- What is expected -
From the records below, extract only the lines running from the line with "861x598 pixels." to the line with "This screenshot has height=768, width=1366.", both lines included, reproducing them exactly.

- Source data -
————————

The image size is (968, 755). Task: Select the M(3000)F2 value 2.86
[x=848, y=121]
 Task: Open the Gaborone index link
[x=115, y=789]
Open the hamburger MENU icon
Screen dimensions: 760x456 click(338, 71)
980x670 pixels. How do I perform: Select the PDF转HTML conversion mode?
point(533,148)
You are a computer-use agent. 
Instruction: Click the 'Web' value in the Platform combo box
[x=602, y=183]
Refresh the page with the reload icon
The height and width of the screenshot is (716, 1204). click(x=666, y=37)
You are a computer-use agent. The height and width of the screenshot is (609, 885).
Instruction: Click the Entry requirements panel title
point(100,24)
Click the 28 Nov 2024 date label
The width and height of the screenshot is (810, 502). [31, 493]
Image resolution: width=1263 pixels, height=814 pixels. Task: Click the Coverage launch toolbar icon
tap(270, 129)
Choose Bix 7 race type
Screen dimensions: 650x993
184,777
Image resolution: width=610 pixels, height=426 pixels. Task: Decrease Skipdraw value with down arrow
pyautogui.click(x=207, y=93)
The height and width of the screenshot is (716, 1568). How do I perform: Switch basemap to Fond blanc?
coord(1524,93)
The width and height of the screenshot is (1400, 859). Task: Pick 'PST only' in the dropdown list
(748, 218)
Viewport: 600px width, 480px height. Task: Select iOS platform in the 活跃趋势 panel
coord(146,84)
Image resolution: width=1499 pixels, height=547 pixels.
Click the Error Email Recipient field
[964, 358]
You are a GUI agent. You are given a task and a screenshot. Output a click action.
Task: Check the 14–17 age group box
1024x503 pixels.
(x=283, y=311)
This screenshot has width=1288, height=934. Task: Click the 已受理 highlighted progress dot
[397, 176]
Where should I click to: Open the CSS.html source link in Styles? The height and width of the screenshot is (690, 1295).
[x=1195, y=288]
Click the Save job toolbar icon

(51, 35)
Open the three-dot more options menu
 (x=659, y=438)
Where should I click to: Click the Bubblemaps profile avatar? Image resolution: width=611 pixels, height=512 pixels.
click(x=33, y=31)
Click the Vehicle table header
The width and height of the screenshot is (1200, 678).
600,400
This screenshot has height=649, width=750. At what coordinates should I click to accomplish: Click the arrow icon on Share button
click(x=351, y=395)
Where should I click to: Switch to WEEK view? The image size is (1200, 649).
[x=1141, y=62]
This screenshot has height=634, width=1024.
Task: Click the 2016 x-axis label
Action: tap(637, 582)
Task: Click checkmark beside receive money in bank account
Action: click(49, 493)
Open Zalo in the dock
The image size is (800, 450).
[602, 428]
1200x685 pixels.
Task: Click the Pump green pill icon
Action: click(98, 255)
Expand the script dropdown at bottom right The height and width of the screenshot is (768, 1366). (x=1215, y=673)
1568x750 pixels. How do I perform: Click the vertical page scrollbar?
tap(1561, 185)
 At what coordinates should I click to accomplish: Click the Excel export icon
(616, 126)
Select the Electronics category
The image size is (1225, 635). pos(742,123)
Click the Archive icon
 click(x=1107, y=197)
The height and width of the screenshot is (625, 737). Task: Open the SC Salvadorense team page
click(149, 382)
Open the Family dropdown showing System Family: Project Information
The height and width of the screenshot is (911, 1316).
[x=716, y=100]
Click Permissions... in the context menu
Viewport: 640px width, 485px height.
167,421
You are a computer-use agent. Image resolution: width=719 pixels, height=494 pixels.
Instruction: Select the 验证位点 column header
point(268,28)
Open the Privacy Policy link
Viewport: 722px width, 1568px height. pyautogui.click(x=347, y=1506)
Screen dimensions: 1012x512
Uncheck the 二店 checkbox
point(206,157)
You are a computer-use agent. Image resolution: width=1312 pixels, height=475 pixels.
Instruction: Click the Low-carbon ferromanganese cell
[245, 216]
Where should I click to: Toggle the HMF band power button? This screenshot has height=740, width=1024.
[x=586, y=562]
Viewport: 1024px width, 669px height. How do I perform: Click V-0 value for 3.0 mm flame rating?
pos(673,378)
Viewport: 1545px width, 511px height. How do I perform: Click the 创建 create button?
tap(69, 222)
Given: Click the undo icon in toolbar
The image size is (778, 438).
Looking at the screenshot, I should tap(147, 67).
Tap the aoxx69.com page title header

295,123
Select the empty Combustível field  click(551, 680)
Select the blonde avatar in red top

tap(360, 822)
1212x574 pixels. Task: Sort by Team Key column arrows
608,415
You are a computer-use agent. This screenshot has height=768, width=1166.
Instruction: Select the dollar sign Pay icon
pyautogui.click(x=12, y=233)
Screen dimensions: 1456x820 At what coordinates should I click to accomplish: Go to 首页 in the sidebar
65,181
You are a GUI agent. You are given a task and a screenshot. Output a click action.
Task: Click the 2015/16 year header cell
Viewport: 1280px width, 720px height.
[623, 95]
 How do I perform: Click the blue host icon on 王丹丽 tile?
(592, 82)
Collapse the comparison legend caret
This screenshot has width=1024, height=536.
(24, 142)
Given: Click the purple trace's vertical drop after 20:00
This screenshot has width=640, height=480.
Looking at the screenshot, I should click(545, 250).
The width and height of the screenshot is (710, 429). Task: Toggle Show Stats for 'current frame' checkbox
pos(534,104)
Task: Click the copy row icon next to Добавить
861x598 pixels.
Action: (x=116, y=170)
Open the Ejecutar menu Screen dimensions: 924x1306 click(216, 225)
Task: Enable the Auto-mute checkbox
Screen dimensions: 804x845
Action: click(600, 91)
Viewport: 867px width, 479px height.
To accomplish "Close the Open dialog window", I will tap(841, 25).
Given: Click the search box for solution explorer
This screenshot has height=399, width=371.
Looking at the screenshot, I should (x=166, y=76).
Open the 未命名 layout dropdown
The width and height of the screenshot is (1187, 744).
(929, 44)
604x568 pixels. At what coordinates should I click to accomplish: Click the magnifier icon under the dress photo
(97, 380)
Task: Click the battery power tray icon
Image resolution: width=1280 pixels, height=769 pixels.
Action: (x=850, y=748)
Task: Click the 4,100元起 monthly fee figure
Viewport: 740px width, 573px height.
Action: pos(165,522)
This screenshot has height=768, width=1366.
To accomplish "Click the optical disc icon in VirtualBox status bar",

————————

- Answer to the exercise -
861x598 pixels.
Action: (x=116, y=170)
Open the Ejecutar menu Screen dimensions: 924x1306 click(216, 225)
Task: Enable the Auto-mute checkbox
Screen dimensions: 804x845
Action: click(600, 91)
Viewport: 867px width, 479px height.
To accomplish "Close the Open dialog window", I will tap(841, 25).
Given: Click the search box for solution explorer
This screenshot has height=399, width=371.
Looking at the screenshot, I should (x=166, y=76).
Open the 未命名 layout dropdown
The width and height of the screenshot is (1187, 744).
(929, 44)
604x568 pixels. At what coordinates should I click to accomplish: Click the magnifier icon under the dress photo
(97, 380)
Task: Click the battery power tray icon
Image resolution: width=1280 pixels, height=769 pixels.
Action: (x=850, y=748)
Task: Click the 4,100元起 monthly fee figure
Viewport: 740px width, 573px height.
Action: pos(165,522)
This screenshot has height=768, width=1366.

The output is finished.